Look through the entries below and report every line that has "computer".

[Collected data entries]
++++++

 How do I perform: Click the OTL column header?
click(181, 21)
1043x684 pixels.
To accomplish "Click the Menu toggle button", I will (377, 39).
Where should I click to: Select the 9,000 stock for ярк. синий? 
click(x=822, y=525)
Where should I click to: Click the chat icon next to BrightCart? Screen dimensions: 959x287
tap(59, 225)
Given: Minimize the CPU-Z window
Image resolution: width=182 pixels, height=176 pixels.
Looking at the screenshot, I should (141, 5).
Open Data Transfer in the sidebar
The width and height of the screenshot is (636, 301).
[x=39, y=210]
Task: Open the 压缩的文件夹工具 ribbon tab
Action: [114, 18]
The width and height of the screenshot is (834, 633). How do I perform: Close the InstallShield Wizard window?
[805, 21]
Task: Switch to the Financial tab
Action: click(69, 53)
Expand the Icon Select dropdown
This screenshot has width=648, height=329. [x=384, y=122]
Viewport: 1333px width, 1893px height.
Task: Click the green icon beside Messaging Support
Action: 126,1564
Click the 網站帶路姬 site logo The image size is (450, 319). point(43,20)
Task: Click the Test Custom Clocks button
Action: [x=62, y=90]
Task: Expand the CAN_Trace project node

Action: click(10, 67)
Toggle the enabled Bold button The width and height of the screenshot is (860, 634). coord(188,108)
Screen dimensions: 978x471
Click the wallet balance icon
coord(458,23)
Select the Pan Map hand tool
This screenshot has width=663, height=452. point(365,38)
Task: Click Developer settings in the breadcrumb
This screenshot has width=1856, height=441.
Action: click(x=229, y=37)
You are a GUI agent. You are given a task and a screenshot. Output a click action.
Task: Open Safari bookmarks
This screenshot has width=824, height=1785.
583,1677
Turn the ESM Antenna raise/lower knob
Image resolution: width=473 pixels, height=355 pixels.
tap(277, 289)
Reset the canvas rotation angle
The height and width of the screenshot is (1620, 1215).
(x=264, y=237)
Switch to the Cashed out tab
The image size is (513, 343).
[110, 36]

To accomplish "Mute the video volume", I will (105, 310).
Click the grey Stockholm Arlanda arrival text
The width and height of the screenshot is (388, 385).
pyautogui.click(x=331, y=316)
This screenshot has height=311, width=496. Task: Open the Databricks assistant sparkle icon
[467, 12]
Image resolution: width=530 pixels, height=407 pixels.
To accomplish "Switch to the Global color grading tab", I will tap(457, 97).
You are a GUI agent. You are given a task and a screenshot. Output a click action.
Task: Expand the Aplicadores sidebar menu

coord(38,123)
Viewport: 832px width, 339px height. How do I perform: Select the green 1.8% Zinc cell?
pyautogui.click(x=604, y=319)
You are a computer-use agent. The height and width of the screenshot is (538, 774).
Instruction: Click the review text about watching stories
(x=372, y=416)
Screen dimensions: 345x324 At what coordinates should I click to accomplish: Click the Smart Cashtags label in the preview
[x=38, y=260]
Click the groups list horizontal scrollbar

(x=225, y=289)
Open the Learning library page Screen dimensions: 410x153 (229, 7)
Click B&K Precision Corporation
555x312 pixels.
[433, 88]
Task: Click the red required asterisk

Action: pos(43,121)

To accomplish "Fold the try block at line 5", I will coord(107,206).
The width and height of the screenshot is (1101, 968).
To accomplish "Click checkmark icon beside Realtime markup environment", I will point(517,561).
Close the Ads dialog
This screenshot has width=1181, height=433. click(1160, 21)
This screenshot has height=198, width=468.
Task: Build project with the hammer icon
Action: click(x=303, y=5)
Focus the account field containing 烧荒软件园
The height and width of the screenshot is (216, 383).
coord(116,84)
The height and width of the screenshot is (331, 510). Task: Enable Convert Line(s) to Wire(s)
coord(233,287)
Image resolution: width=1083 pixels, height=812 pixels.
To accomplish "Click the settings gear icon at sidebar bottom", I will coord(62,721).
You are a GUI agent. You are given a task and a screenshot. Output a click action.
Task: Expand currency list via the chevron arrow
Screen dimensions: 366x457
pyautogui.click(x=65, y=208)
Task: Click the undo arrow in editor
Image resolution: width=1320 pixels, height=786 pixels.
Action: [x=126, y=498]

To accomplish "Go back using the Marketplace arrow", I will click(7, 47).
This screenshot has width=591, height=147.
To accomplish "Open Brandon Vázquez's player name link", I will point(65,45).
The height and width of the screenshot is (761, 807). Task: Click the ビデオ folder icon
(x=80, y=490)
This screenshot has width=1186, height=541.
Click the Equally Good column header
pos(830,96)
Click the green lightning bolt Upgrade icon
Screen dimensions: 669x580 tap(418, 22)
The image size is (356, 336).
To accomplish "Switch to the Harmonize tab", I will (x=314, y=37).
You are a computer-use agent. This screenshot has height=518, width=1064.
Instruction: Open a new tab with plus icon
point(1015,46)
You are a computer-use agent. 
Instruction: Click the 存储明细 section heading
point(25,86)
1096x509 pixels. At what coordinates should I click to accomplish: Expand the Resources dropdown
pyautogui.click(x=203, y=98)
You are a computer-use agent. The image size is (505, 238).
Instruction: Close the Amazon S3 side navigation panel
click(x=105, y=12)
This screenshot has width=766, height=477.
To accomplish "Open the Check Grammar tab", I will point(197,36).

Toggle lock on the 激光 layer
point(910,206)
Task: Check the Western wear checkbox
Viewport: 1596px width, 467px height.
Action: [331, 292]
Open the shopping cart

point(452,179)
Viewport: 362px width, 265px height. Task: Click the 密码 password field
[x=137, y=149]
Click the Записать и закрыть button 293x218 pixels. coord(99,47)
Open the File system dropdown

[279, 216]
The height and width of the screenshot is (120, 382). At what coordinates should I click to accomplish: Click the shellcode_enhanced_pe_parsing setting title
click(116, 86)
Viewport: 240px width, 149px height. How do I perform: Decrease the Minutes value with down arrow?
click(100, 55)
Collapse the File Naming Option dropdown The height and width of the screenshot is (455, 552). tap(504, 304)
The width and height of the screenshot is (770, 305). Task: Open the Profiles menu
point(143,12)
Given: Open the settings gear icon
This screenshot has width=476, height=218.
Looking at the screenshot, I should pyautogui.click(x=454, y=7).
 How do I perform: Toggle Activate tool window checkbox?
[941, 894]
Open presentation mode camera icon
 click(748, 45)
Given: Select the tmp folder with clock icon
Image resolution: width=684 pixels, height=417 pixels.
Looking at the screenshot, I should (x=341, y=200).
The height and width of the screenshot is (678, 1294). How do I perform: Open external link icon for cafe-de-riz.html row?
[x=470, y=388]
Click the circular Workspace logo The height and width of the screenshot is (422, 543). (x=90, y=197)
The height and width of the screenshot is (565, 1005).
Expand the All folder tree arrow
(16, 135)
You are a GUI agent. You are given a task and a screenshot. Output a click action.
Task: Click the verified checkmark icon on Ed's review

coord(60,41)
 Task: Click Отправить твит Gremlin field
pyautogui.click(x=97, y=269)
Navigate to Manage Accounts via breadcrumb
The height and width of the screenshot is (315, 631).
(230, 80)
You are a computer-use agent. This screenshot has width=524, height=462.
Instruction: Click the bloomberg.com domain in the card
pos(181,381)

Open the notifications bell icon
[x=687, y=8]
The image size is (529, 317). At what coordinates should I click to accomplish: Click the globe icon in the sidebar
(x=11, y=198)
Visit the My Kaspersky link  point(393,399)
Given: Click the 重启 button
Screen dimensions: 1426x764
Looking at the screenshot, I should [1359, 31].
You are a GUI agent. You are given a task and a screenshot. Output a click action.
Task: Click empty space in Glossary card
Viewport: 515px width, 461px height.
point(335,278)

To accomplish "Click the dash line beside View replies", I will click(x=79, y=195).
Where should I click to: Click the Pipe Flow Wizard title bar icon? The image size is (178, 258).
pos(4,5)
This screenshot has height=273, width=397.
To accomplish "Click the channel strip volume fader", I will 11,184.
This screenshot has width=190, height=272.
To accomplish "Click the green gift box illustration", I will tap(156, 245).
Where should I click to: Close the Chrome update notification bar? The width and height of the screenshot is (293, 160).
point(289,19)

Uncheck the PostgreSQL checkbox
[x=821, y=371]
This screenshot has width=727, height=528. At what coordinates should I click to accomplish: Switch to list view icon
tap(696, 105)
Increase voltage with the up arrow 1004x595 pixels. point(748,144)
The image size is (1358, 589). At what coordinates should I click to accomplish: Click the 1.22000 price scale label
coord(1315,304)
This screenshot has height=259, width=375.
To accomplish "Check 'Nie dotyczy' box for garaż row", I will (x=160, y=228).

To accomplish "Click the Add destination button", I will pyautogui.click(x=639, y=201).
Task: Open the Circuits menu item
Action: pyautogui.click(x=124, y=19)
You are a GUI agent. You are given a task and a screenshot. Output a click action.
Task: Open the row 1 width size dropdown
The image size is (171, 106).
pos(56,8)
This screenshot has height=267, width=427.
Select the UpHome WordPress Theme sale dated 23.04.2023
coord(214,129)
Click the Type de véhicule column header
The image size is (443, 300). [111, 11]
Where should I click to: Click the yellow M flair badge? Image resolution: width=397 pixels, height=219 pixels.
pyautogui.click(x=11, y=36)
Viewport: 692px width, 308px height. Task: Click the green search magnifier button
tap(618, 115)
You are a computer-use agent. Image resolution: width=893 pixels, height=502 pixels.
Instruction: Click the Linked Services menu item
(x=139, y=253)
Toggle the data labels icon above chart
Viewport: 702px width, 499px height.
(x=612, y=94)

++++++

• [OUTPUT FOR THIS EXERCISE]:
You are a computer-use agent. The height and width of the screenshot is (538, 774).
You are a computer-use agent. This screenshot has height=518, width=1064.
You are a computer-use agent. 
You are a computer-use agent. The image size is (505, 238).
You are a computer-use agent. This screenshot has width=524, height=462.
You are a computer-use agent. Image resolution: width=893 pixels, height=502 pixels.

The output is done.